Wednesday, September 21, 2011

Fluidity of Relationship


Once you realize that the only thing which matters is the reality of the situation which surrounds the building, and not your images of it, you are able to relax, and allow the patterns of the language to combine themselves freely in your mind, without trying to impose an artificial image on their combination. CA

It has been awhile since I've visited this blog.  I've been really wrapped up in reading the Cancer Stage of Capitalism by John McMurtry.  It is a profound work exposing the inner workings of our system, of our money-value program which comes at the expense of the life values.  I have been absorbed in my activism work and very outward-focused.  After taking my walk this morning, I felt more inwardly reflective.  I finished reading The Timeless Way of Building a couple of months ago, but jotted down a few quotes that I wanted to use in this blog before returning the book to the library.  Above is one of them.

This quote is simple, yet so powerful in its meaning.  It seems that my mind, and probably human minds in general, are constantly striving to figure everything out and come to conclusions, wide and all-encompassing.  We want to have life figured out.  The physicists who are working on the theory of everything are not trying to come up with a million theories, but just one that will explain all.  Maybe it will happen; I am not sure.  It just feels like this kind of searching is more telling about our internal desires to know rather than a reflection of the state of the universe.  It's difficult to remain in uncertainty, even though that seems to be the process of the universe.  There are certain gross patterns that transcend smaller local interactions.  For example, if I deprive a human body from oxygen long enough, it will perish, whether it is in zero-gravity, in the tropics, or in a cave.  The more subtle interactions and their effects are not so easily discernible.  For example, Ryan may at one time respond voraciously to a gourmet meal, but when his stomach aches or a mood of dispassion sweeps through him, his reaction may be otherwise.  And knowing how each individual cell of his muscles is responding to the pressure of each heartbeat's blood pulse is so unimaginably complex, that untangling all of the factors affecting each cell is with current brains and current technology beyond our ability to understand.  Cells sometimes misstep too, just like us.  We just need to avoid insular thinking that starves us from feedback--information, which the body, and the universe provides us continuously......at no charge!

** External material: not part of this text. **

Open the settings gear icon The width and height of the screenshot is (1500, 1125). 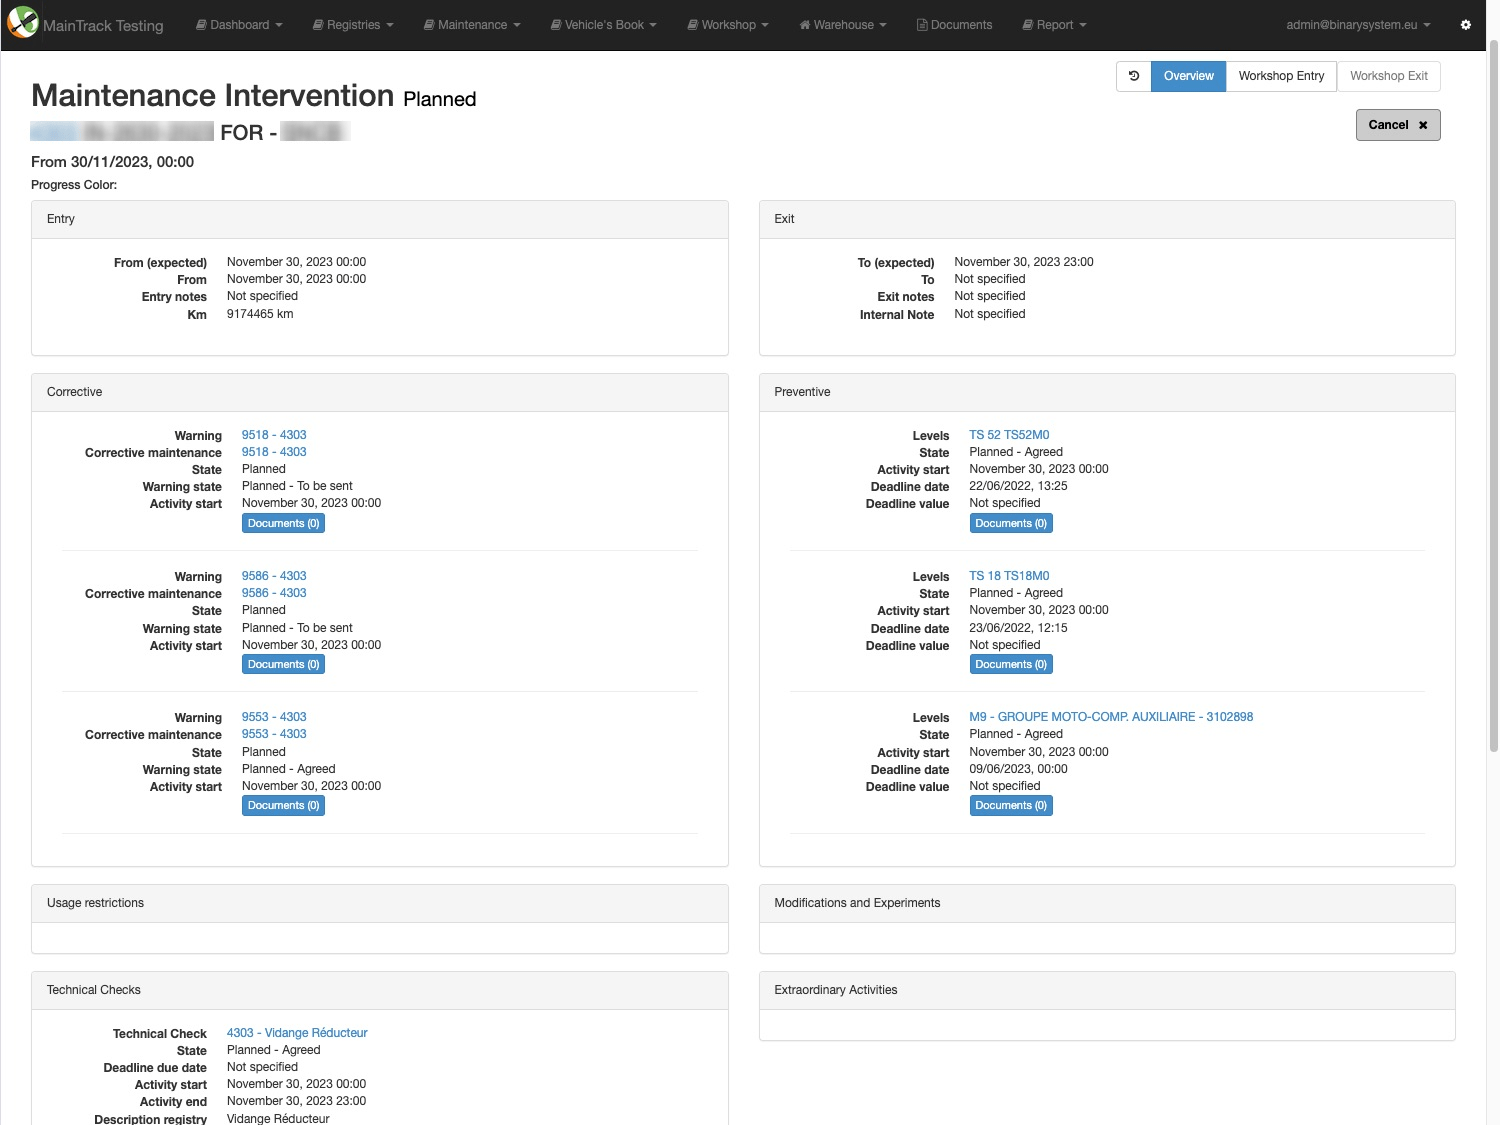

Sometimes, I try to be so diligent in preparations for future circumstances.  Fear of misstepping puts energy into my analyzing of the various contingencies.  The subtle reminder that I cannot plan for everything waits patiently for me to acknowledge this fact.  Doing so eases me back to uncertainty, the place where living feels wholesome and fluid.  Tomorrow, my friend may be a "different person," and if I'm not stuck in my quarantined thinking, I will see that immediately and our relationship will unfold naturally--differently, but naturally.  If not, we will be stuck in conflict trying to impose our artificial or historically-created images of how the other person is and is not.  The hardest part is releasing what possesses us.  The words, the habits, the beliefs that fill my mind and distort my perception are invasive, and I must be aware of them too.  They cannot be controlled, only temporarily tamed.  To let them pass through takes a different kind of intelligence that does not come from standard thinking.